The task ▸ Write out every one of the rows below word for word, and leave the pictures out of your copy.

Dataset extract ▸
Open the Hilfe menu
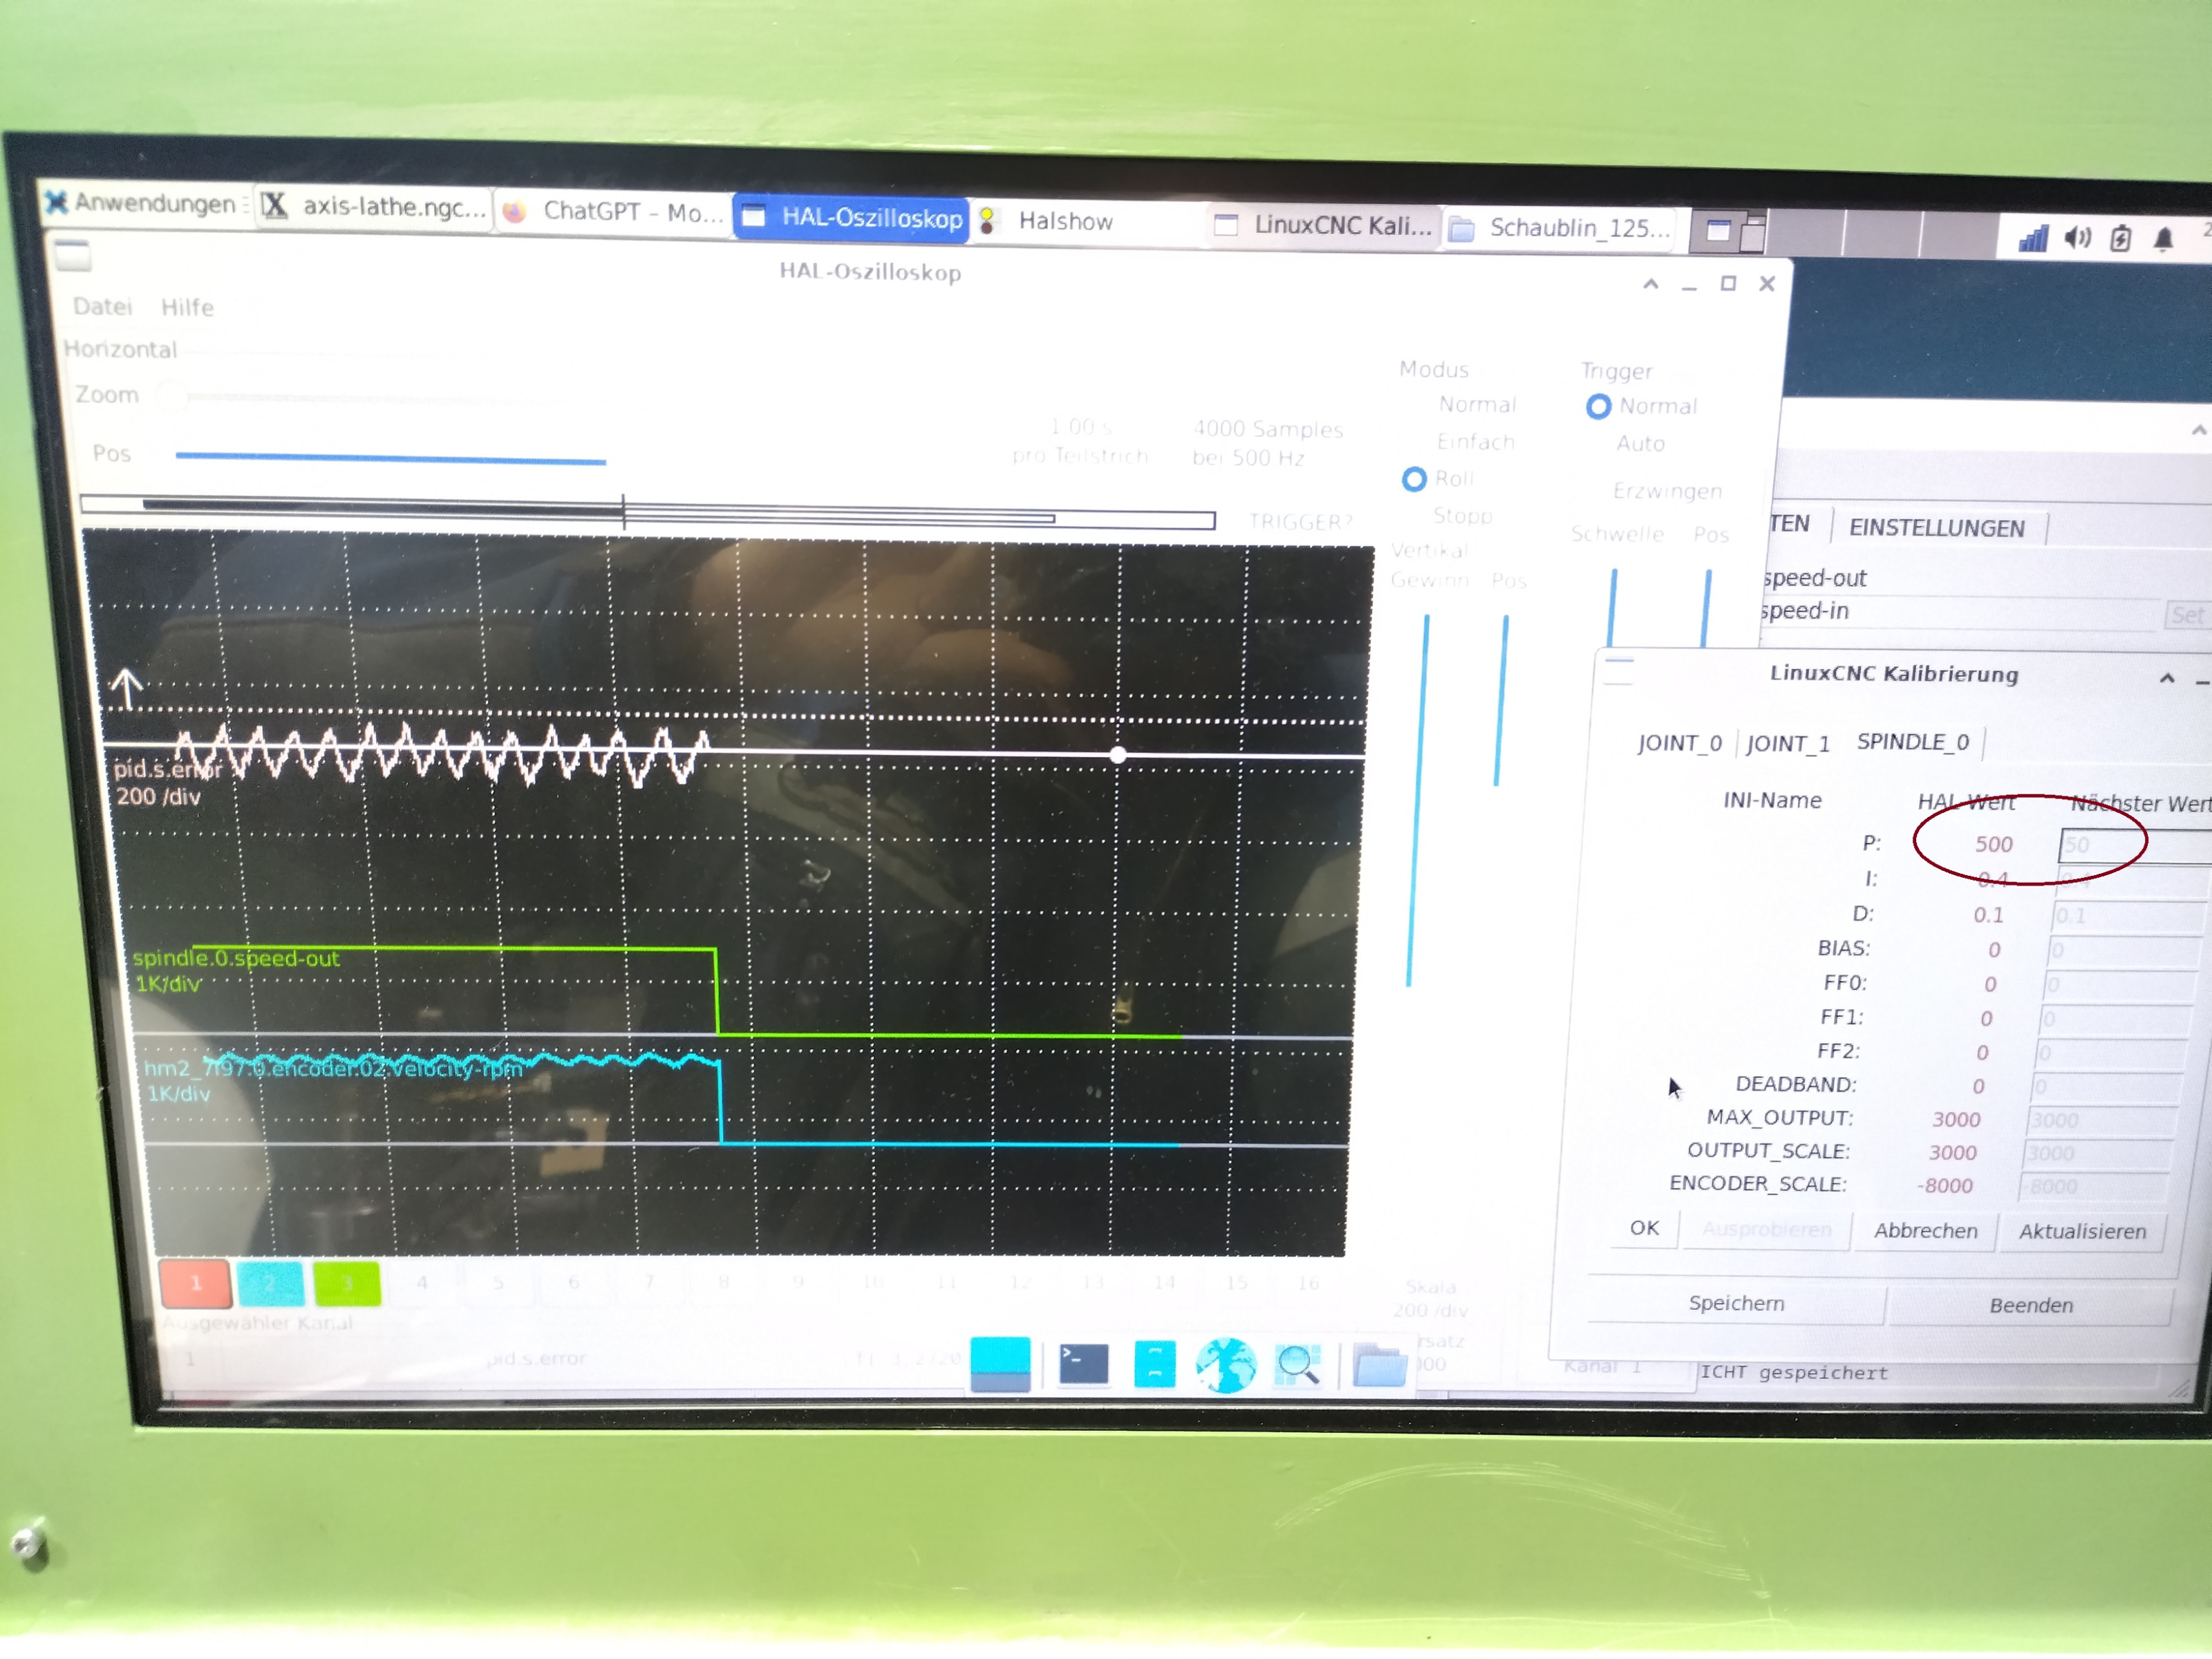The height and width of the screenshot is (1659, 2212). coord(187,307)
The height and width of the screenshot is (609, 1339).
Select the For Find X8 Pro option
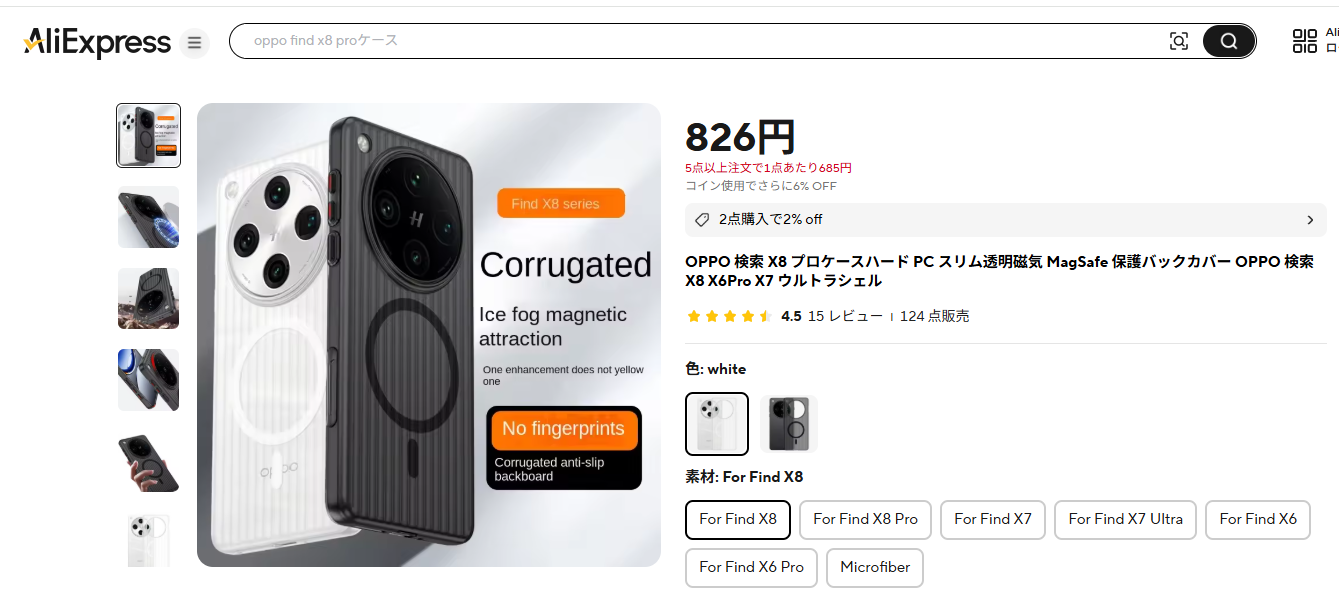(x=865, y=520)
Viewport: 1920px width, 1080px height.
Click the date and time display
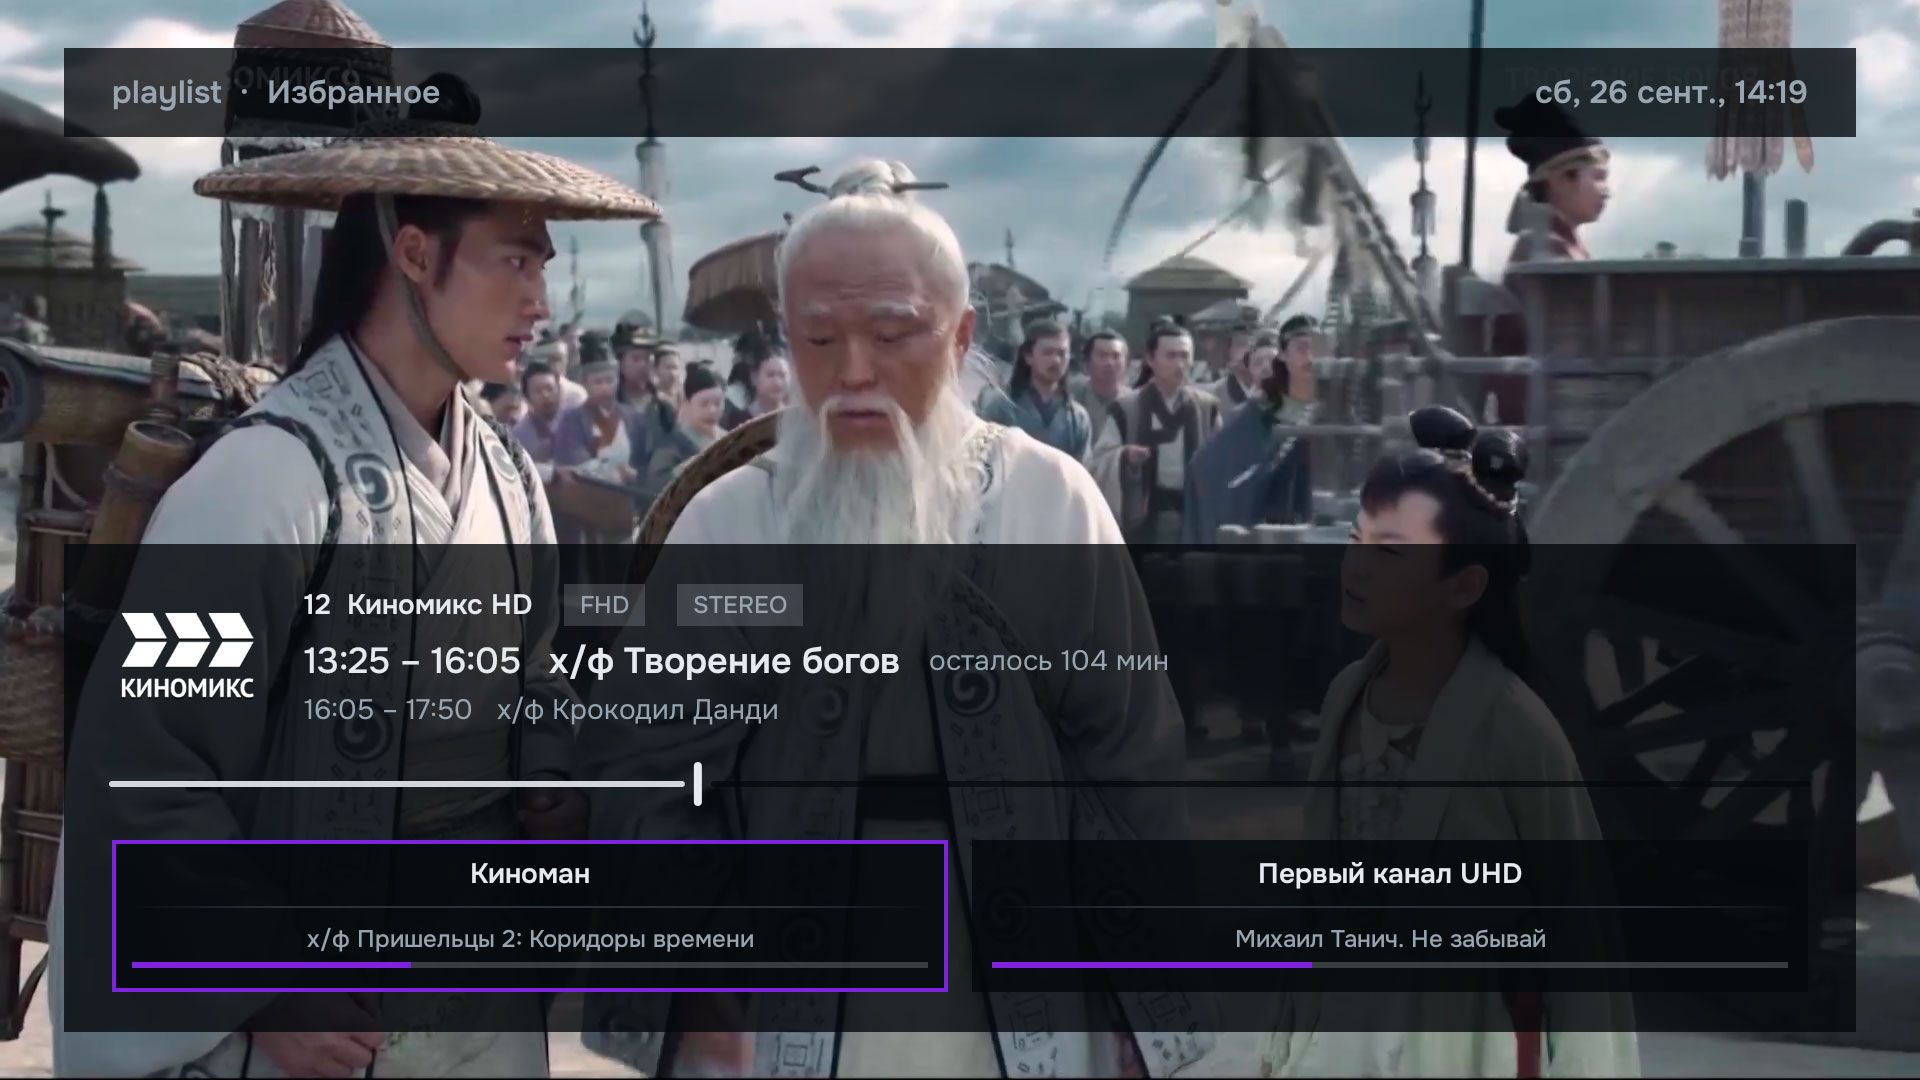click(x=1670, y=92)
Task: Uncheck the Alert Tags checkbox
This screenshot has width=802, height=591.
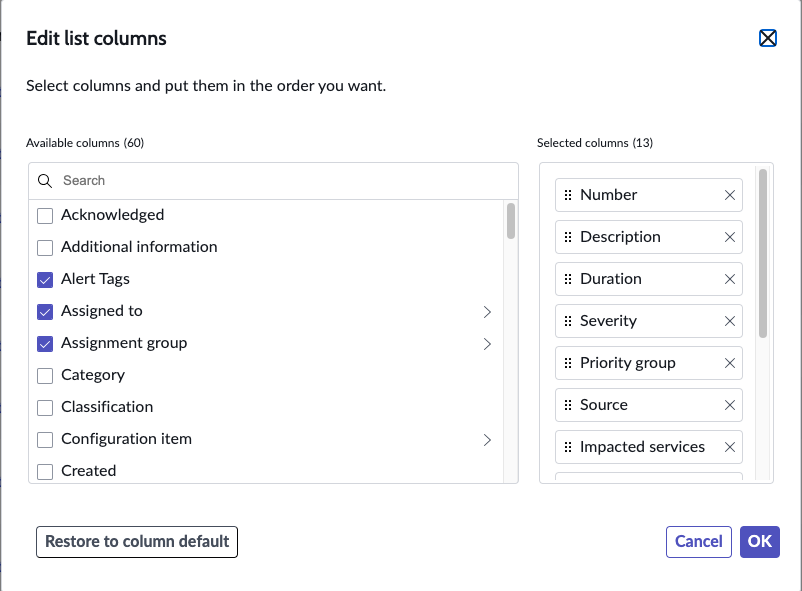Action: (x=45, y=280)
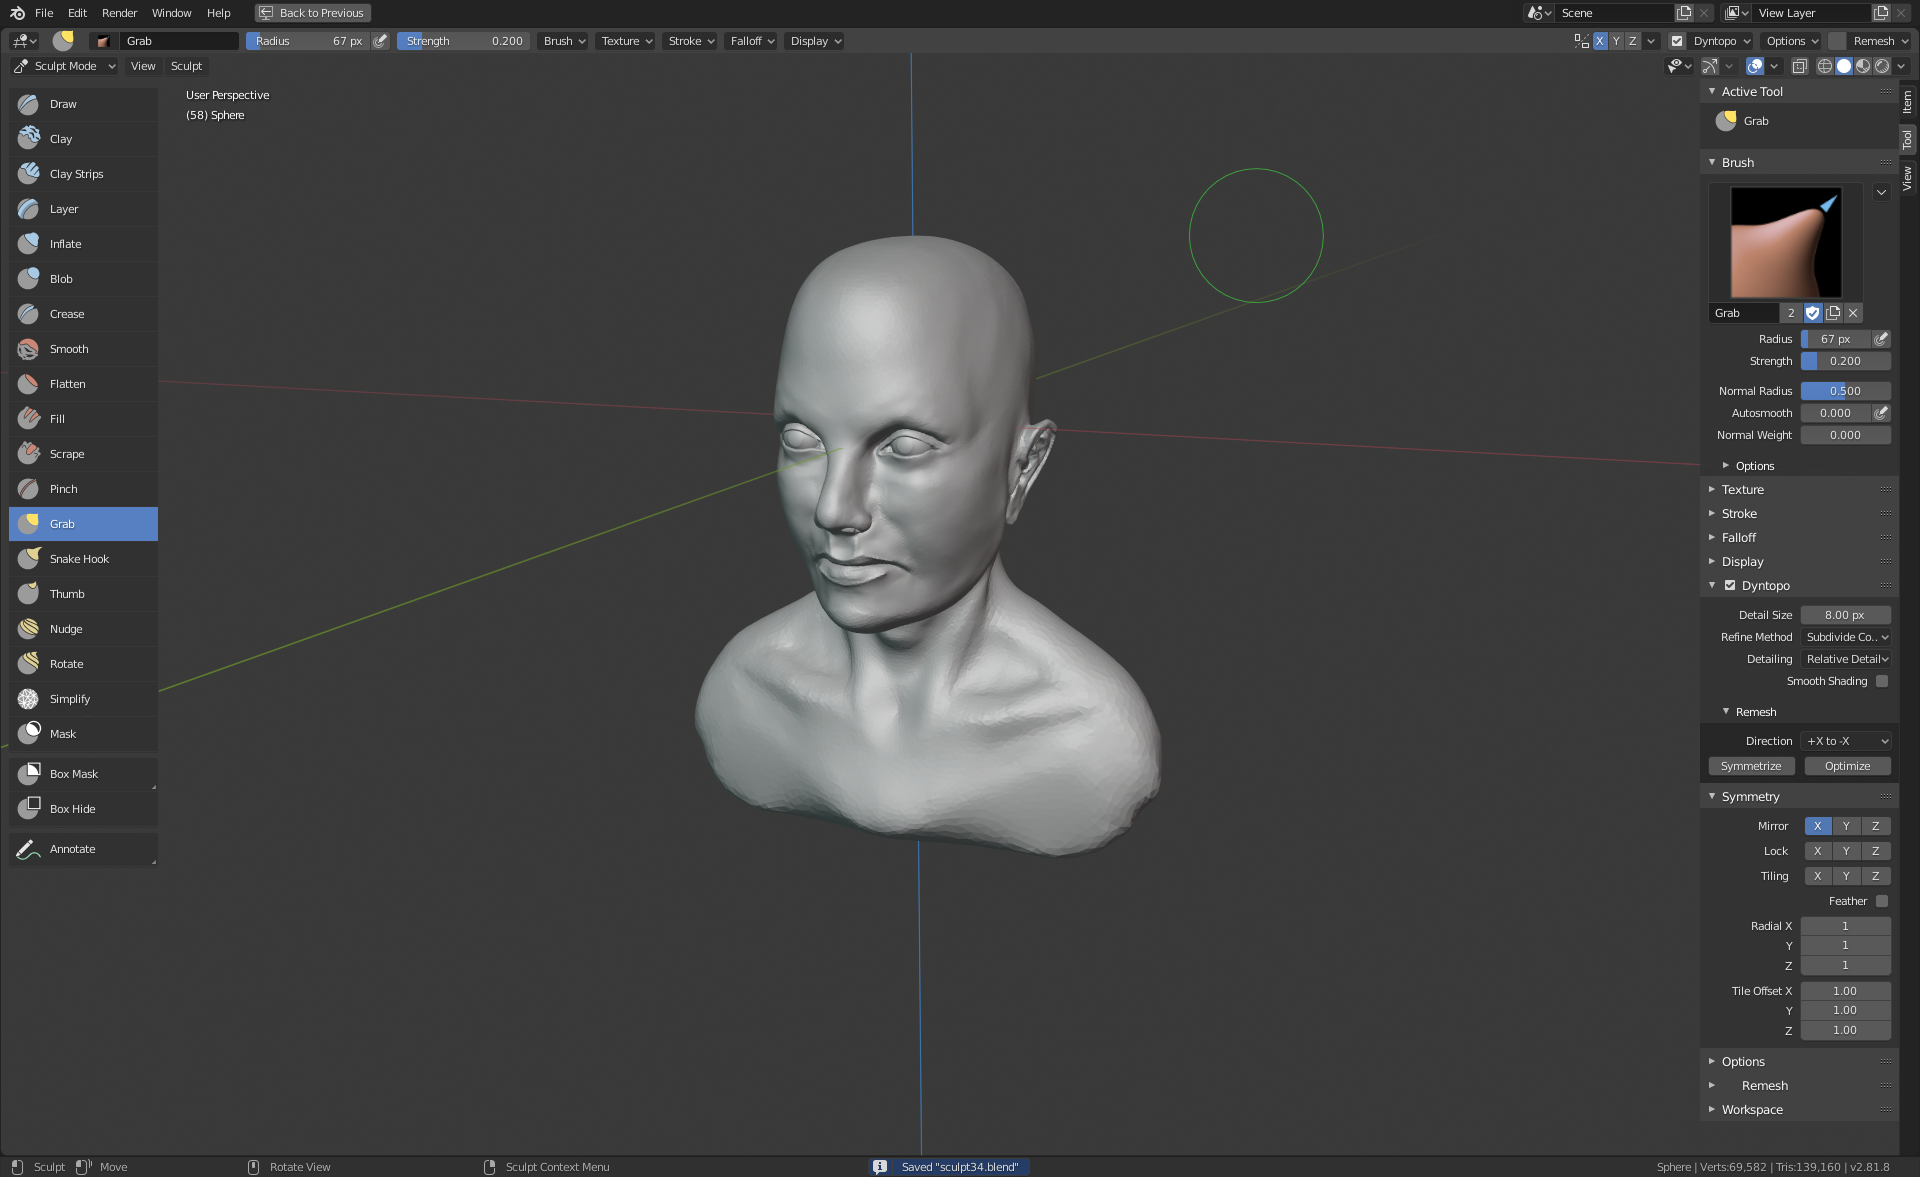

Response below ▸
Open the Hilfe menu
The height and width of the screenshot is (1659, 2212). coord(187,307)
The height and width of the screenshot is (609, 1339).
Select the For Find X8 Pro option
(x=865, y=520)
Viewport: 1920px width, 1080px height.
Click the date and time display
click(x=1670, y=92)
Task: Uncheck the Alert Tags checkbox
This screenshot has width=802, height=591.
Action: (x=45, y=280)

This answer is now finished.